A estrita observância de tais competências é de fundamental relevância para garantir a lisura e validade do procedimento extrajudicial de reconhecimento de parentalidade socioafetiva, uma vez que o Provimento nº 63, em seu artigo 12, determina que em caso de suspeita de fraude, falsidade, má-fé, vício de vontade, simulação ou dúvida sobre a configuração do estado de posse de filho, o registrador fundamentará a recusa, não praticará o ato e encaminhará o pedido ao juiz competente nos termos da legislação local, qual seja, Regimento Interno ou normativo específico expedido pelo respectivo Tribunal Estadual.
Além disso, mais um motivo para que sejam observadas as regras de competência acima expostas, sob pena até mesmo de nulidade do procedimento extrajudicial de reconhecimento, é o fato de os requerentes terem que declarar o desconhecimento da existência de eventual processo judicial em que se discuta a filiação do reconhecendo, sob pena de incorrer em ilícito civil e penal (parágrafo único, artigo 13 do Provimento nº 63), sendo certo que apenas os foros competentes, onde os interessados estão domiciliados, poderão expedir as certidões que atestam a inexistência de ação judicial que tenha por objeto o reconhecimento da parentalidade socioafetiva.
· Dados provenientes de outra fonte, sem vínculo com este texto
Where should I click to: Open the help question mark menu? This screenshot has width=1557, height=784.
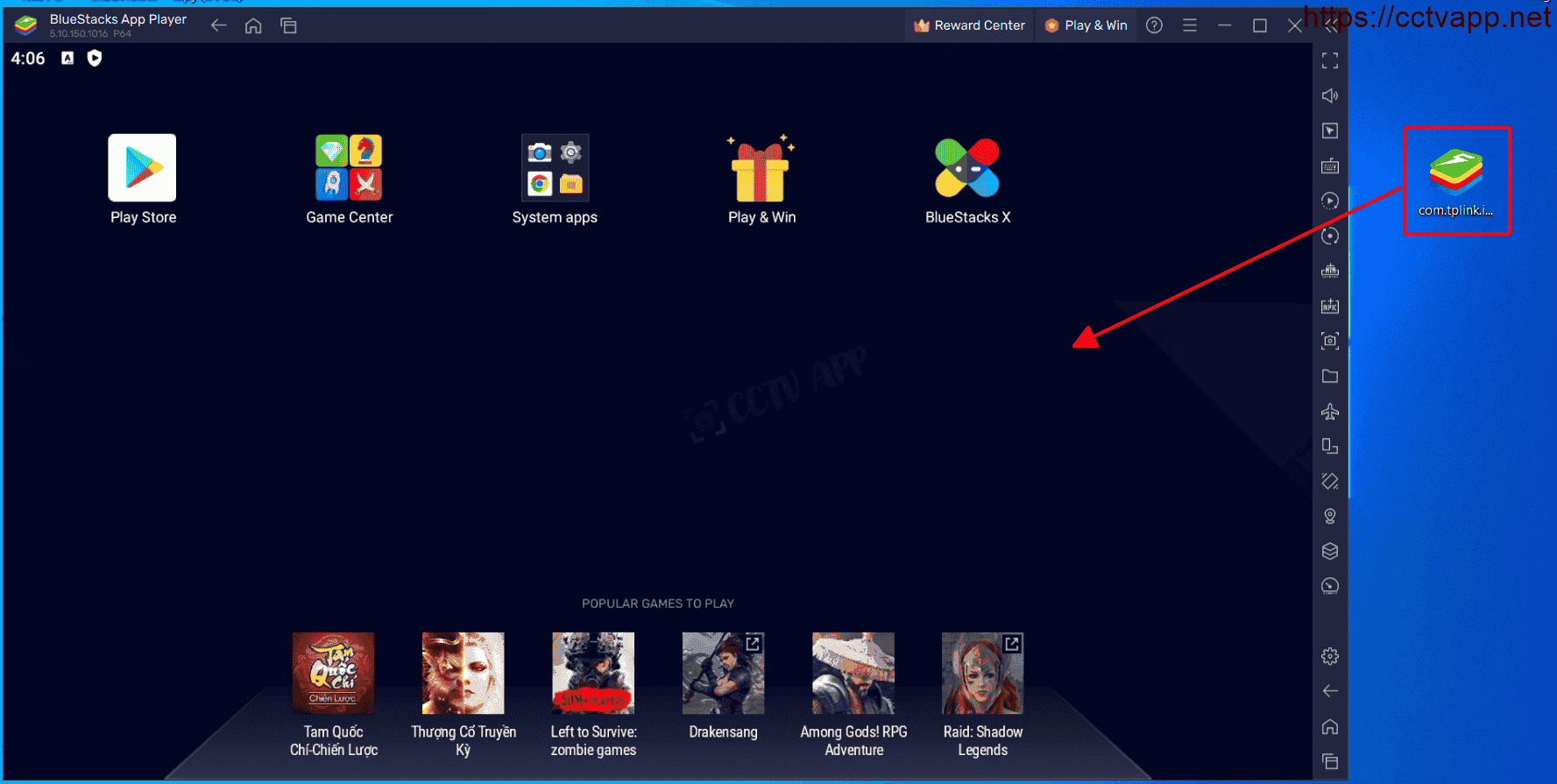pyautogui.click(x=1154, y=25)
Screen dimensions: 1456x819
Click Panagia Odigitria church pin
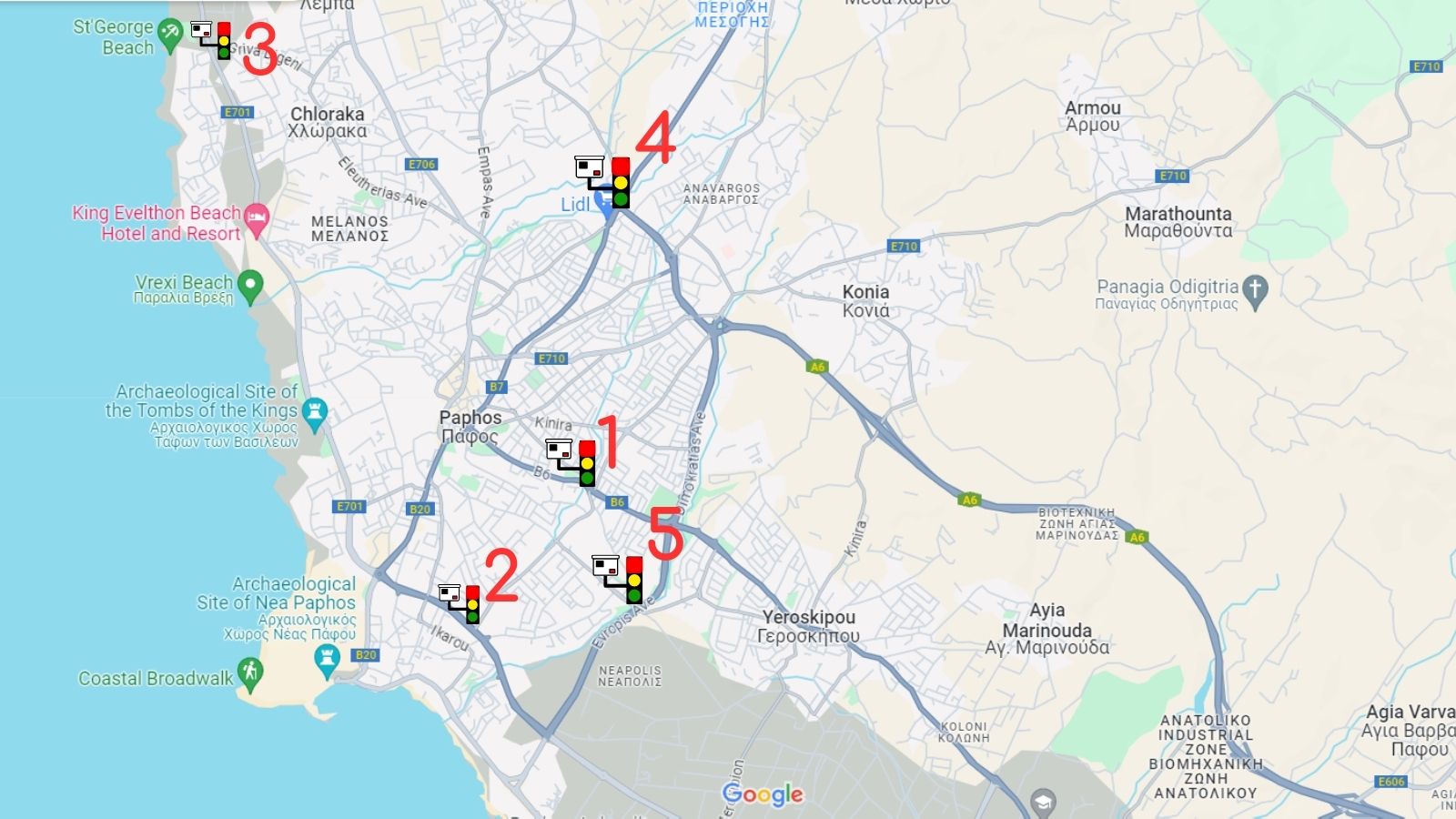pyautogui.click(x=1256, y=292)
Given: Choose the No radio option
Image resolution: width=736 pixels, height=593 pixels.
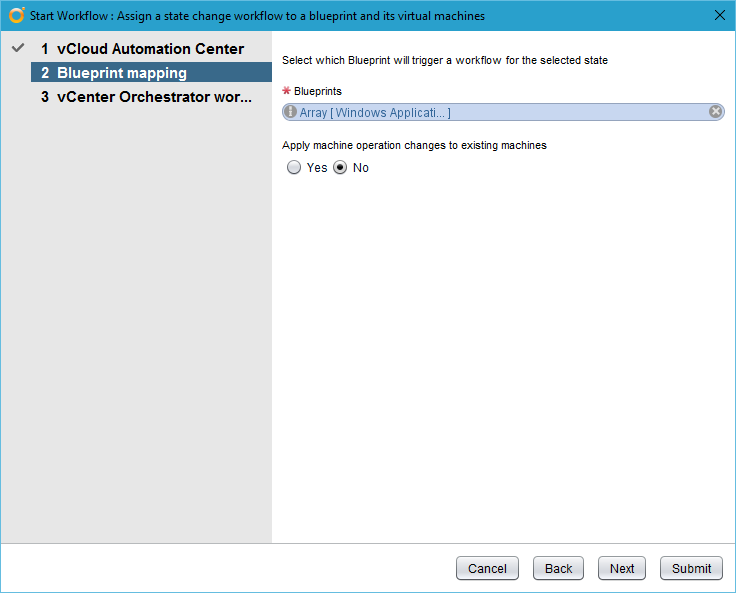Looking at the screenshot, I should point(340,168).
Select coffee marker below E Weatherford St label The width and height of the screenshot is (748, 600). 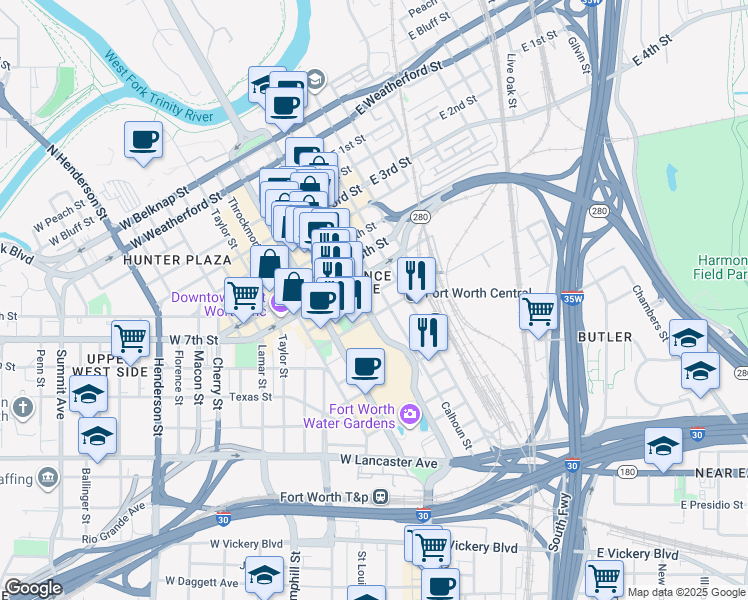285,104
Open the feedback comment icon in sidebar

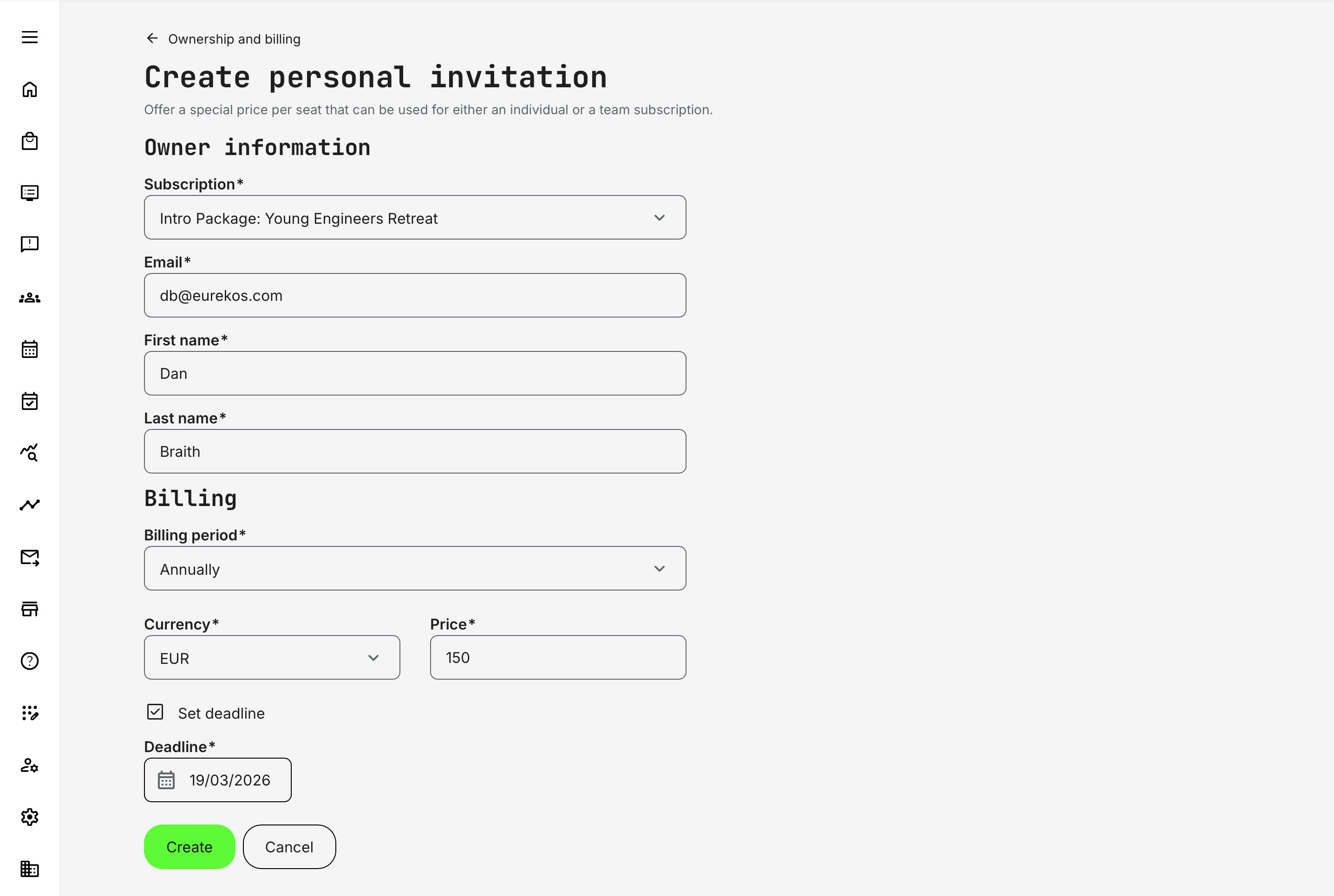29,244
Por fim, cabe lembrar que o fato de a filiação que se busca o reconhecimento ter origem socioafetiva e não biológica, não tem o condão de afastar a incidência das mencionadas regras legais de competência, por força do mandamento presente no §6º, do artigo 227 da Constituição, que determina que os filhos, havidos ou não da relação do casamento, ou por adoção, terão os mesmos direitos e qualificações, proibidas quaisquer designações discriminatórias relativas à filiação.
Fernando Salzer é advogado, procurador do estado de Minas Gerais e membro do IBDFam.